# Fix up my truck



## bailout2860 (Jan 23, 2009)

Alright guys, i have an 06 reg cab v6 and i wanna make look a little "cooler" what do yall suggest i do?


----------



## shallowminded (May 21, 2004)

Trade for 4wd.


----------



## Jerry-rigged (May 21, 2004)

What size rims are those? 17"?
Get some 285/55R17's BFG AT's, they will make you truck look more aggressive, and help you not get stuck.


----------



## bailout2860 (Jan 23, 2009)

*>*



Jerry-rigged said:


> What size rims are those? 17"?
> Get some 285/55R17's BFG AT's, they will make you truck look more aggressive, and help you not get stuck.


How ,much you think those would run?


----------



## El Carnicero (Aug 27, 2009)

Remove that door trim, after getting it un stuck though.


----------



## Profish00 (May 21, 2004)

Tint the windows and new floor mats.


----------



## C.Hern5972 (Jul 17, 2009)

Lift it 3 inches, new tires, powder coat rims black, Falcon A/T tires, tint windows..
I got the hook up on all your powder coating needs..


----------



## DSL_PWR (Jul 22, 2009)

shallowminded said:


> Trade for FORD 4wd.


x2, fify...


----------



## Shin-Diggin (Jun 17, 2005)

If you have a wife, daughter, or sister give that truck to them.

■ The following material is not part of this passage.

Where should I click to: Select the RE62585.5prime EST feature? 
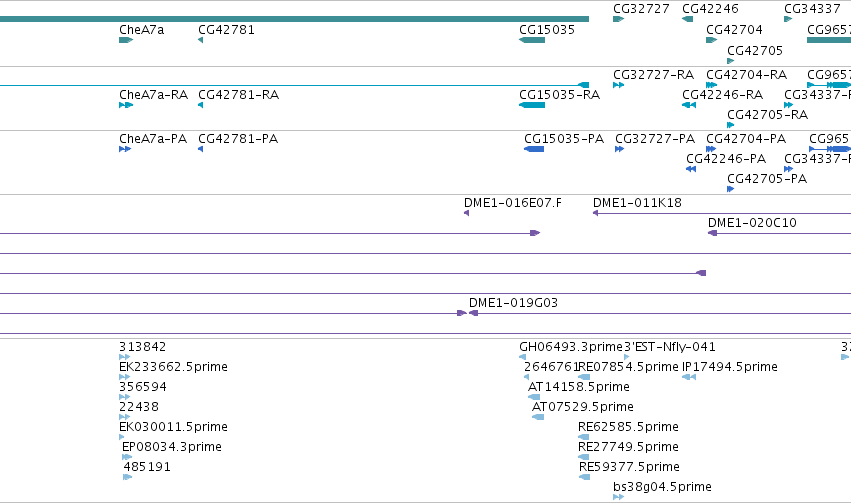[x=584, y=437]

Then go out and at least buy a z-71 or bigger and start from there.


----------



## devil1824 (Sep 4, 2010)

Trade your truck in on a 4x4 if you like to play in the sand and mud.


----------



## FLAT FISHY (Jun 22, 2006)

leave it alone and spend yer money on fishin/huntin,,trust me I wish I had all the money I have spent on truck toys back in my pocket !


----------



## bailout2860 (Jan 23, 2009)

Okay guys, I'm about to go to college and I don't have the money to by a 4x4. So I'm selling my fourwheeler to have some money to fix this truck up. I don't go to the beach much. I do go out to the ranch Alot and I wanna know I can do to make this truck a little more off roadish and cool. I'm probably gonna have around 1500$ to spend.


----------



## TAMUGfisher12 (Mar 31, 2009)

Ho to roughcountry.com and order a 3" spindle lift. Throw some 265 70 17 all terrain type tire on it. Tint the windows and hit up craigslist for some awesome ranchhand gear

Sent from my DROIDX using Tapatalk


----------



## Icetrey (Oct 8, 2007)

Just some all terrain tires, BFG all terrains are nice. That's all you should really put into it, hold onto the rest. Or small lift would work too


----------



## Shortmag71 (Apr 19, 2011)

Trade it in on an F-150 BLACK-OPPS Edition, or a Raptor. You can find alot of used stuff on craigslist like tires and wheels, grill guards, fender flares, you name it. Good luck.


----------



## C.Hern5972 (Jul 17, 2009)

C.Hern5972 said:


> Lift it 3 inches, new tires, powder coat rims black, Falcon A/T tires, tint windows..
> I got the hook up on all your powder coating needs..


 .


----------



## Dead Wait (Mar 8, 2005)

This thread went nowhere fast. :headknock


----------



## Jerry-rigged (May 21, 2004)

Jerry-rigged said:


> What size rims are those? 17"?
> Get some 285/55R17's BFG AT's, they will make you truck look more aggressive, and help you not get stuck.





bailout2860 said:


> How ,much you think those would run?


Depends on Rim size. 16" and 17" rims will keep the tire cost down.Back in '05 I put some 265/65R16 BFG AT's on my '97 F150. (stock tires were 255R55R16) I think it cost $800, the truck looked nicer, and handled the soft beach sand a LOT better. For 18" and 20" wheels, the tire cost goes WAY up. My new F150 has 20" rims, I was quoted $1600 for a set of 285/45R20's... So if you want new wheels with your tires, stay with a smaller rim.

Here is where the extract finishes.